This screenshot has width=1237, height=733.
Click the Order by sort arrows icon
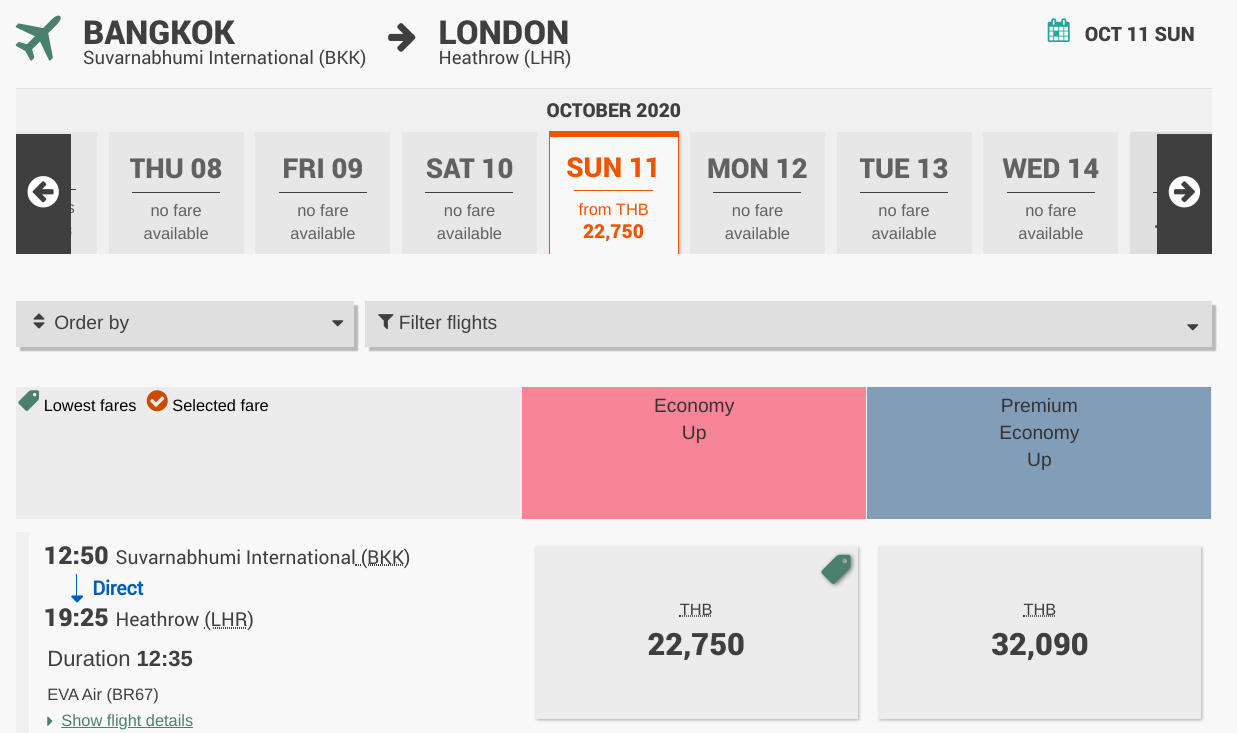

◆ ◆ ◆ ◆ ◆

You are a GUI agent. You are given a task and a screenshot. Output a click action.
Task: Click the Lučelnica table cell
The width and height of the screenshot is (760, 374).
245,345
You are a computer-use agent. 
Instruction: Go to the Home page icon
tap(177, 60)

◆ ◆ ◆ ◆ ◆

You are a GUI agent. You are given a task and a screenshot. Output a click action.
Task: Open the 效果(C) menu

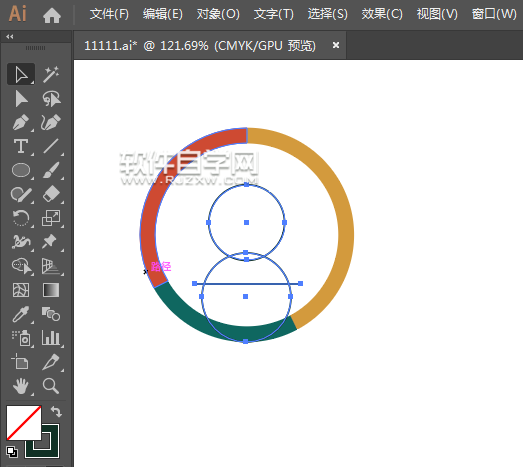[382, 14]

◆ ◆ ◆ ◆ ◆

Task to carry out
Where the listing above reaches the line that contains "This screenshot has width=1237, height=733.", start retyping, and finish with the line that contains "Click the Order by sort arrows icon"; reproduce those lines exactly and no others.

Task answer
This screenshot has width=1237, height=733.
Click the Order by sort arrows icon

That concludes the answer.